On reflection, I realized that if Trove could just support OAI-PMH, then it would be possible to download articles from it in bulk, using any of a number of existing OAI-PMH programs. I wouldn’t need to write software to perform a harvest; I only needed to translate between the OAI-PMH protocol and the Trove API. An easy win!

Retailer

At this point I sat down and knocked out some code, which I called Retailer because it’s a kind of shop-front with Trove as a warehouse behind it. Retailer is able to act as an OAI-PMH provider by translating any OAI-PMH requests it receives into Trove-style requests which it forwards on to the Trove API. Then it takes the response from Trove, formats it as an OAI-PMH response, and returns that.

Because the Trove corpus is so large, it’s not really feasible to harvest the entire thing. So I’ve made it possible to specify a search query, to limit the results to something more manageable. In OAI-PMH, a repository can divide its records up into so-called distinct sets, and with Retailer you can use a Trove query as one of these sets.

How to use it

Let’s go step by step through how to use Retailer to harvest from Trove. For now, I’m going to detail how to do this using Linux. I hope later I will add instructions for Windows and MacOS.

First you will need to register with the National Library and obtain an API key. This is a kind of random looking password which you must provide to the Trove API with every request you make, and hence you have to tell Retailer what it is.

Next you will need to install Retailer. Retailer is a Java Servlet, which means you must first have installed Java and a Java Web Server such as Apache Tomcat. On a Debian-based Linux, this is as simple as:
sudo apt-get install tomcat7

Now you will install Retailer. Download the retailer.war file and save it e.g.
mkdir /var/lib/retailer cp retailer.war /var/lib/retailer/retailer.war

To install it into Tomcat, you will need to create a file called retailer.xml in Tomcat’s configuration folder /var/lib/tomcat7/conf/Catalina/localhost with the following content. Copy and paste this and edit the trove key.

 path="/retailer" 
    docBase="/var/lib/retailer/retailer.war"
    antiResourceLocking="false">
   name="trove-key" value="your-key-here" override="false"/>

This is so that Retailer knows your Trove API key.

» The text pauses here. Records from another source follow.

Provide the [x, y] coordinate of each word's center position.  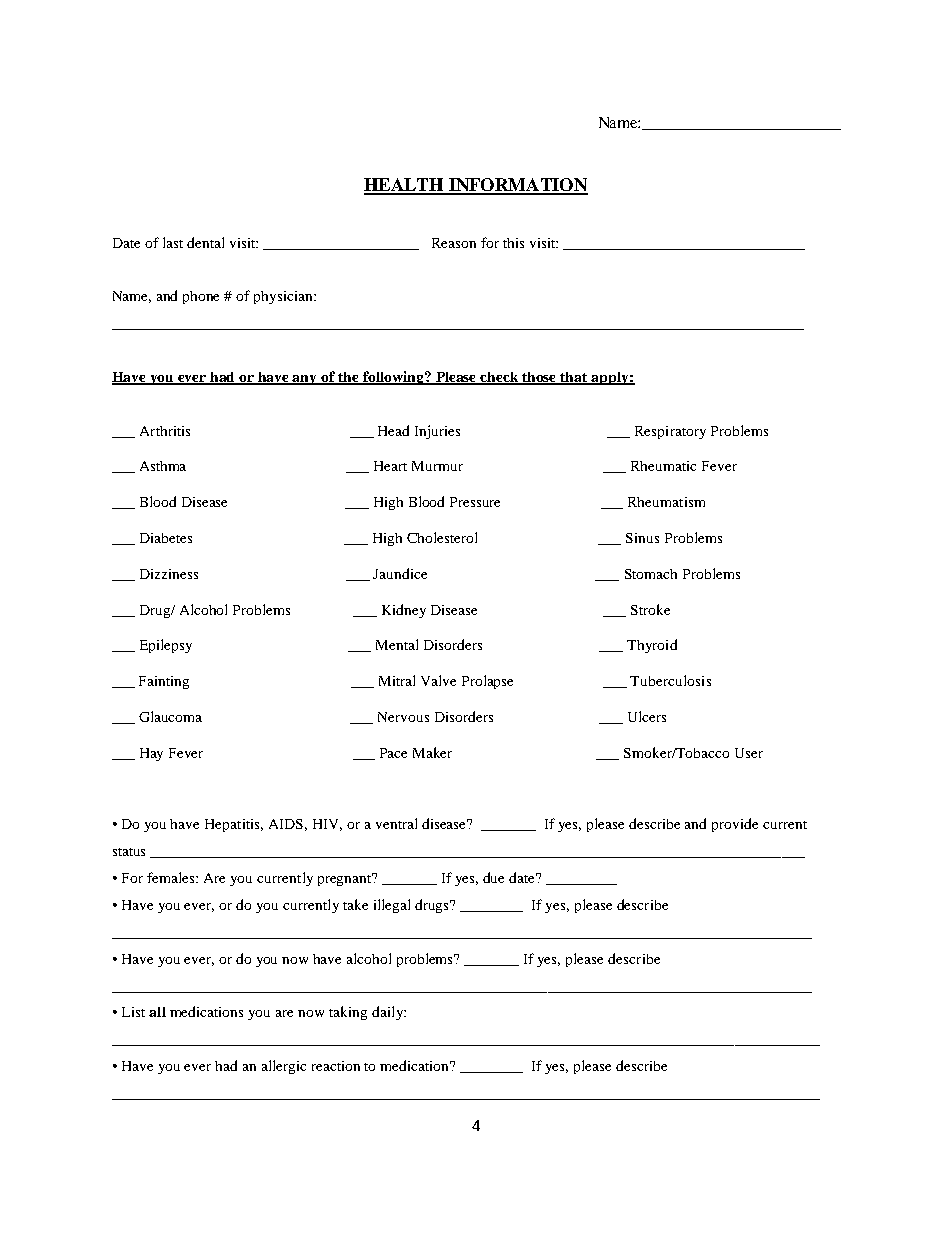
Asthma [163, 466]
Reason [454, 243]
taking [348, 1013]
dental [205, 242]
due [493, 877]
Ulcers [647, 716]
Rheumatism [666, 502]
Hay [151, 754]
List [133, 1012]
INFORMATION [517, 186]
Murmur [437, 466]
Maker [432, 752]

Next you will need an OAI-PMH harvester. There are several of these available. I am going to use jOAI, which has the advantage that it’s also a Java Servlet. Download the jOAI zip file, unzip it, find the oai.war file, and copy it into the webapps folder of Tomcat.
unzip joai_v3.1.1.3.zip sudo cp joai_v3.1.1.3/oai.war /var/lib/tomcat7/webapps/

At this point, you should have all you need to start harvesting. Open your browser and navigate to http://localhost:8080/oai/admin/harvester.do – you should be talking to your jOAI harvester. Here’s where you set up your harvester. Click the “Add new harvest” button and fill out the form.

Field	Example value	Notes
Repository Name	`Trove`	Call it what you like, but “Trove” is an obvious name
Repository Base URL	`http://localhost:8080/retailer/`	This is the address of Retailer. Remember the harvester talks to Retailer, and behind the scenes Retailer is talking to Trove
SetSpec	`search:annular solar eclipse`	Enter a search query here. Don’t leave the SetSpec blank or jOAI will attempt to harvest all of Trove, which may take many months.
Metadata format	`html`	This is where you specify what format you want to retrieve data in. The most useful value here is definitely `html` (which retrieves the articles as web pages), but you can also use `oai_dc` (which retrieves only certain metadata, such as the article title and URL, in an XML format), and `trove` (which retrieves the articles in a similar format to that returned by the Trove API, with minimal reformatting).

Save the harvest configuration, and run it by clicking “All” under the heading “Manually Harvest”. After a few minutes, jOAI should have downloaded your web pages and point you at the folder where they can be found.